# PYMC Confusion: are observed nodes fixed or stochastic?

I've been trying to gain a better understanding of factor potentials in PYMC. In reading this article by Cam Davidson-Pilon on Yhat, I got confused about how observed nodes are understood by PYMC.

Are they fixed in PYMC when observed=True? Or are they random like a stochastic node?

The factor potential is specified as:

@mc.potential
def censorfactor(obs=obs):
if np.any((obs + birth < 10)[lifetime_.mask] ):
return -100000
else:
return 0


The variable birth and lifetime_ are fixed numpy arrays. Hence, it seems, the only changeable variable is obs. But I thought that was fixed in PYMC because it is defined by:

obs = mc.Weibull( 'obs', alpha, beta, value = lifetime_, observed = True )


If obs is fixed then the potential function will return a log probability of -100000 every time.

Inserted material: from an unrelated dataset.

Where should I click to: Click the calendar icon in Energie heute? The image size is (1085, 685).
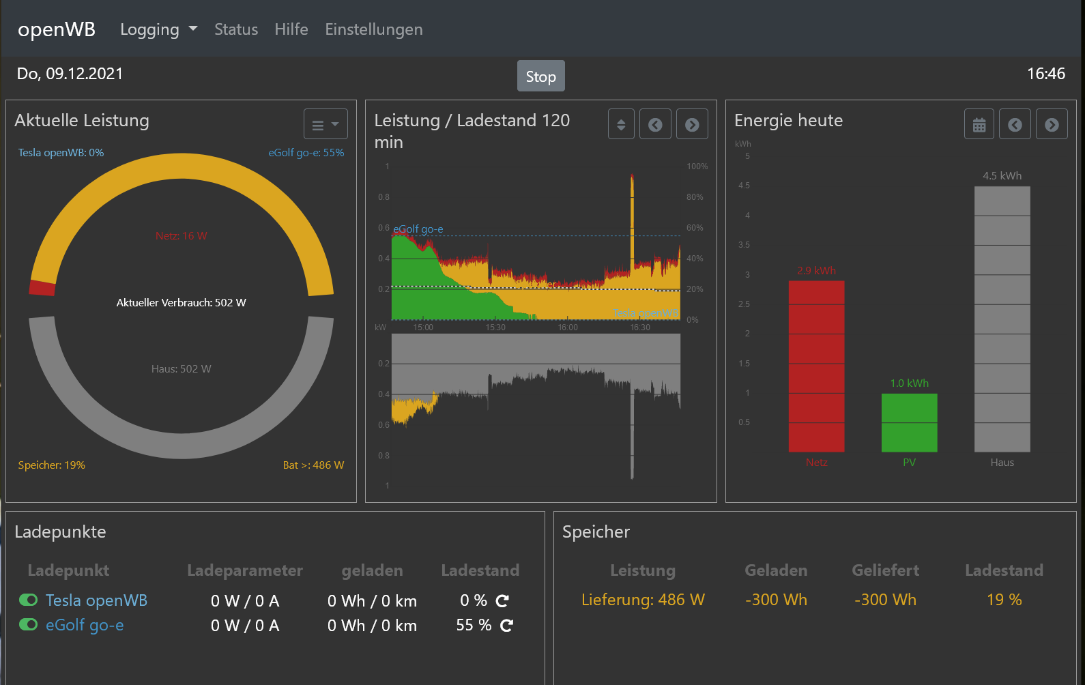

I suspect I'm missing a fundamental point of MCMC here. Appreciate if someone can help me understand.

UPDATE

I did some additional research and it appears that observed nodes can indeed be (partly) stochastic. If you pass a masked array as observed data to a stochastic node, each of the masked values will be individually represented as a stochastic node.

Chris Fonnesbeck's tutorial from this year's Scipy conference covers this topic at the end of this IPython notebook. Here he describes how the posterior predictive distribution is used to estimate each of the missing data points:

$$p(\tilde{y}|y) = \int p(\tilde{y}|\theta) f(\theta|y) d\theta$$

The ability to impute missing data conditional on the data and the model parameters (simultaneously) a powerful technique. Plus we get traces, distributions, HDI etc for each missing value.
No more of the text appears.